SZ is characterized by positive and negative symptoms, cognitive deficits, and disorganization of thoughts and behaviors [32, 33]. SZ is considered a dopamine disorder based on the psychosis-inducing effects of dopamine-releasing drugs such as amphetamines, and the anti-psychotic effects of drugs that block the dopamine D2 receptor [34]. Dopamine dysfunction has been identified as the major cause of SZ [35]. Our results have shown that CDNF2 gene polymorphisms underlie the manifestations of SZ symptoms; moreover, rs2118343 genotypes were associated with negative factor subscores in SZ patients; this provides the first evidence of an association between CDNF2 and negative symptoms in SZ and is consistent with our previous observations of a genetic basis for SZ symptoms [16, 17, 28].

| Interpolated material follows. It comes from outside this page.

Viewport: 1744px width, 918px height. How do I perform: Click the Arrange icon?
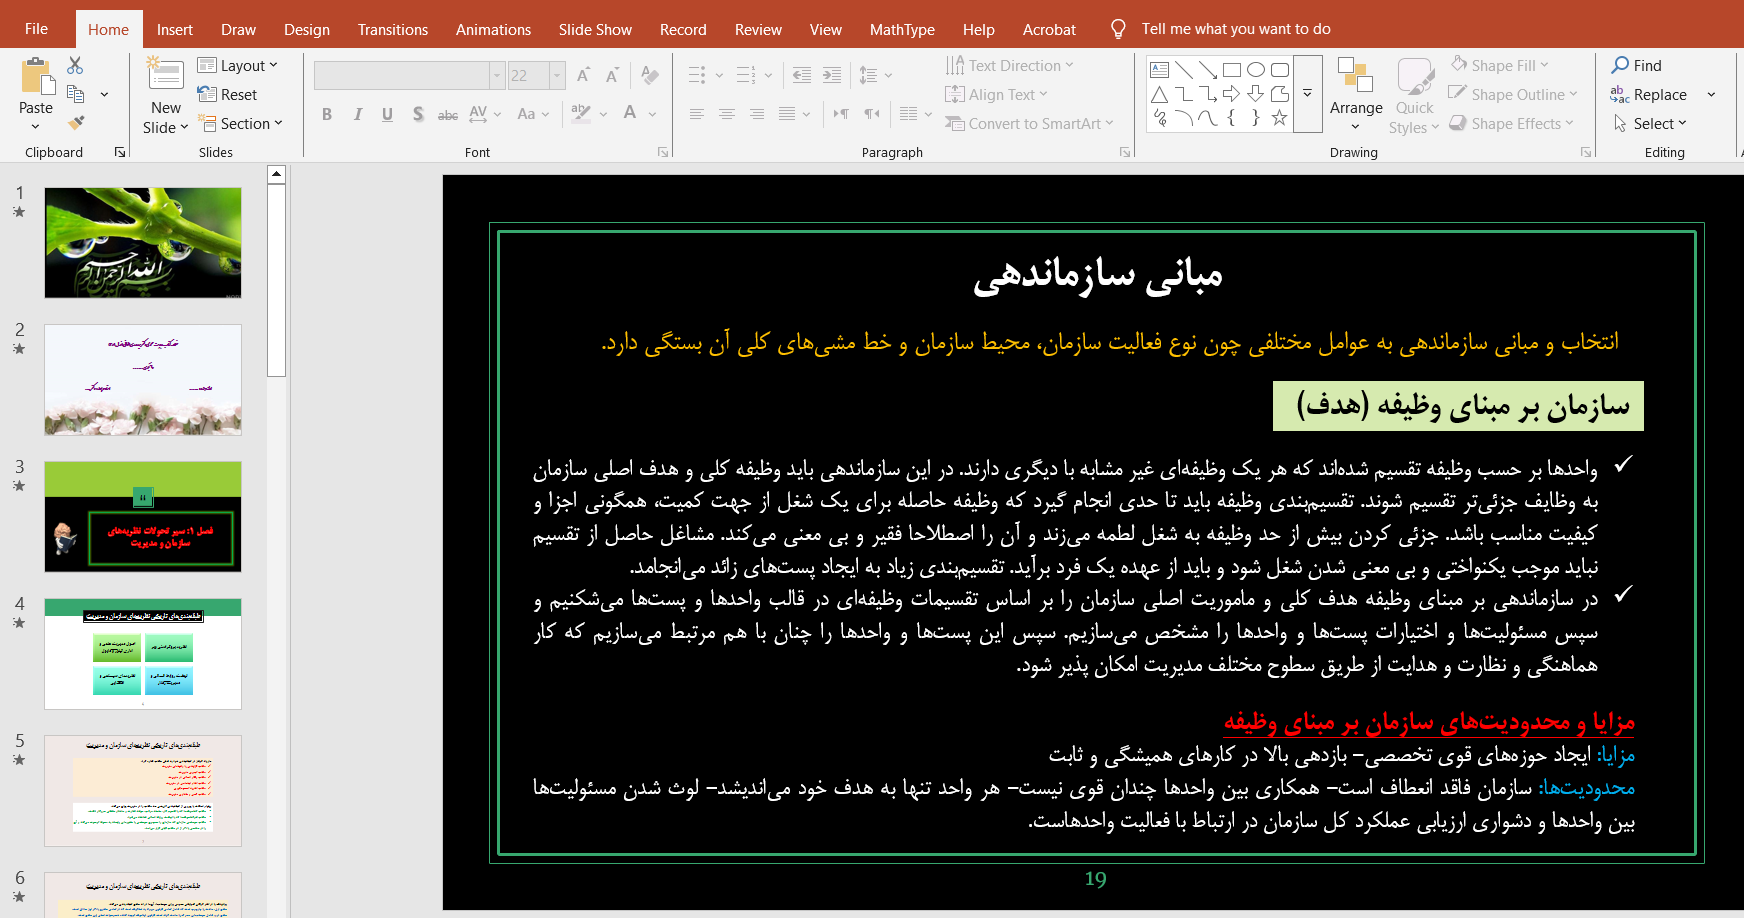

This study had some limitations. Firstly, our sample size was not large enough to obtain complete PANSS scores. Secondly, although we validated our results in two independent datasets, undifferentiated subtypes were only included in the stage 2 analysis.

Conclusion

In summary, our findings suggest that SNP rs2249810 of CDNF2 is a novel susceptibility locus in SZ. Additional studies are needed to determine whether there are other SNPs associated with specific SZ subtypes (catatonic, collapse, and residual) and ethnic populations.